Because Deutsche Telekom owns two-thirds of T-Mobile’s shares, the U.S. company’s fate is completely with the German parent, which does not expect T-Mobile to ever compete with its larger rivals.
In an interview posted at tech site re/code:
Longer term, Hoettges admitted that T-Mobile’s current approach is not sustainable, especially given the need to invest between $4 billion and $5 billion each year just to keep up.
He hints that Deutsche Telekom does not believe T-Mobile is worth owning:
“The question is always the economics in the long term … and earning appropriate money,” Hoettges said. “You have to earn your money back at one point in time.”
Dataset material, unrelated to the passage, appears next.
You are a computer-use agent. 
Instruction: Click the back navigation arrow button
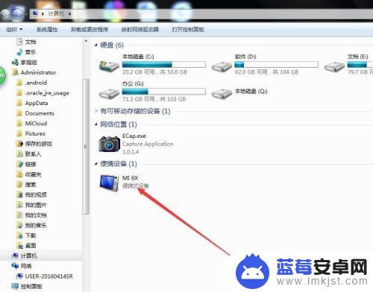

So what happens to T-Mobile, since AT&T Inc. (NYSE: T) and Verizon Communications Inc. (NYSE: VZ) continue to dwarf it and will keep it unprofitable? One possibility is a merger, although the government effectively has blocked a combination with Sprint Corp. (NYSE: S). The other is to try to dump it. Given T-Mobile’s results, that is unlikely, even if Deutsche Telekom sold its shares in a public offering. Investors do not want to own a company abandoned by its parent because of the cost of it remaining competitive.
T-Mobile continues to boast about its subscriber additions, and the growth is impressive. However, it is not impressive enough to overcome the costs of maintaining a multibillion infrastructure, which it has no chance to improve much without the investment of its parent.
T-Mobile eventually will be orphaned without any relationship to keep it viable. At that point, all that will be left is to decide what happens to its assets, if they are even worth an investment.